Bimbi delle scuole alla scoperta del treno storico
SULMONA. Tutti a bordo del treno storico sulla Transiberiana d’Italia. Attesa e entusiasmo per gli alunni di quarta e quinta elementare delle scuole cittadine che hanno partecipato al progetto...
SULMONA. Tutti a bordo del treno storico sulla Transiberiana d’Italia. Attesa e entusiasmo per gli alunni di quarta e quinta elementare delle scuole cittadine che hanno partecipato al progetto “Scuola ferrovia”, promosso dal Dopolavoro ferroviario, che si concluderà venerdì 29 maggio con un viaggio, Sulmona-Roccaraso, sui vagoni storici.
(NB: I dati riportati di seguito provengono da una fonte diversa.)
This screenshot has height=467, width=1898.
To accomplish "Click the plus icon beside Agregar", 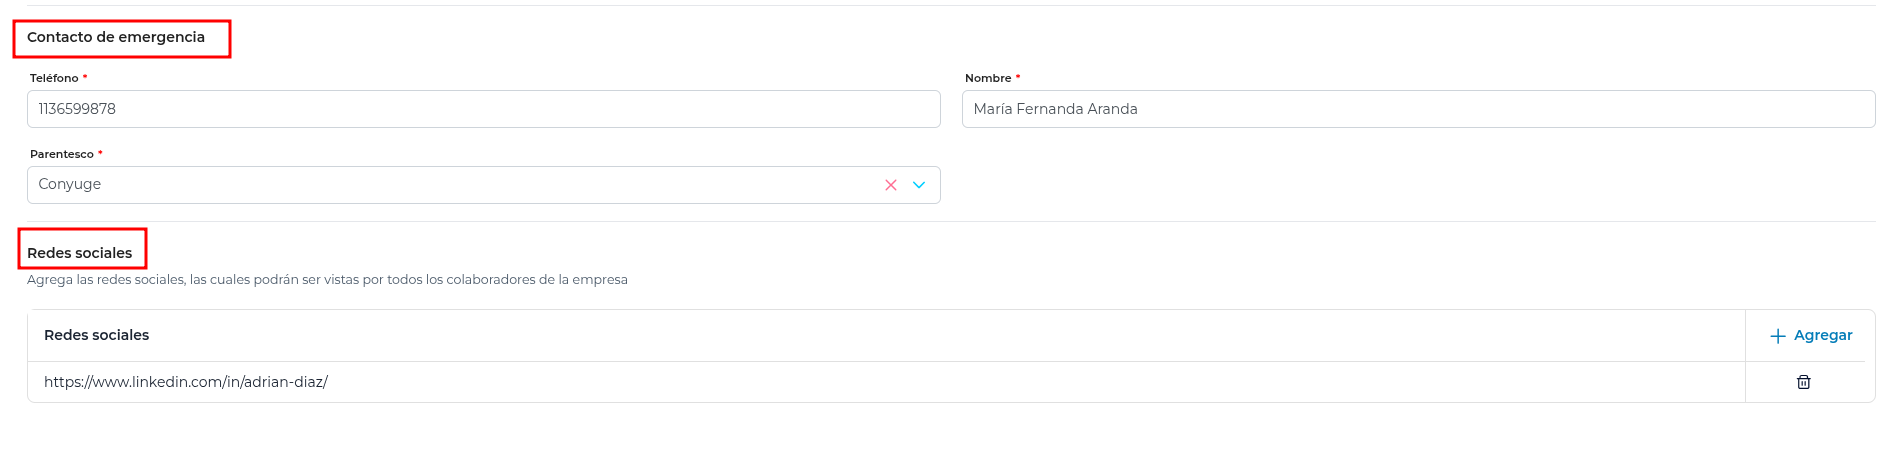I will click(1778, 336).
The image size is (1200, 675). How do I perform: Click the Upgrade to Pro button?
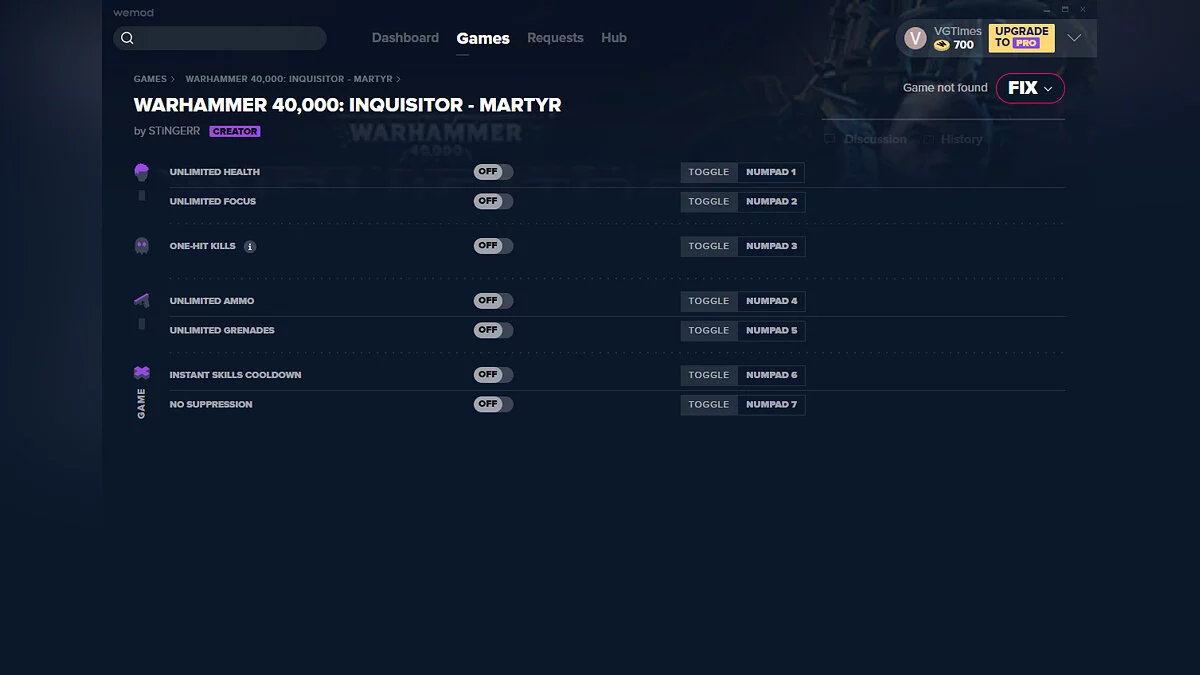point(1021,38)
«L’obiettivo del progetto» afferma Franca Festa, presidente del Dopolavoro ferroviario di Sulmona «è quello di comunicare la complessità e versatilità del treno, di rilevare parallelismi evolutivi tra mezzo di trasporto e progresso scientifico e sociale sottolineando la compatibilità con l’ambiente e lo sviluppo sostenibile». Gli alunni, per una settimana, hanno partecipato a incontri, lezioni e testimonianze dedicate alla promozione del treno. In collaborazione con l’associazione culturale Sulmonacinema, inoltre, gli alunni hanno assistito alla proiezione del film “The Polar Express” di Robert Zemeckis. Il viaggio conclusivo sarà caratterizzato anche dall’inaugurazione, nella stazione di Roccaraso, di una mostra fotografica e dai laboratori didattici a cura del personale del Parco nazionale della Majella.
«Gli insegnanti hanno accettato con molto entusiasmo la collaborazione dell’Associazione dopolavoro ferroviario» conclude Festa «per far scoprire ai bambini il mondo ferroviario e generare in loro la curiosità, l’interesse e infine l’apprendimento, dando loro la possibilità di avvicinarsi a una realtà che per molti versi è totalmente sconosciuta a causa di un’assoluta mancanza d’informazioni sui principali aspetti che caratterizzano il complesso mondo ferroviario».
Per gli alunni la partecipazione al progetto ha rappresentato un’opportunità per conoscere il lavoro dei ferrovieri e il treno come mezzo di locomozione “amico dell’ambiente”.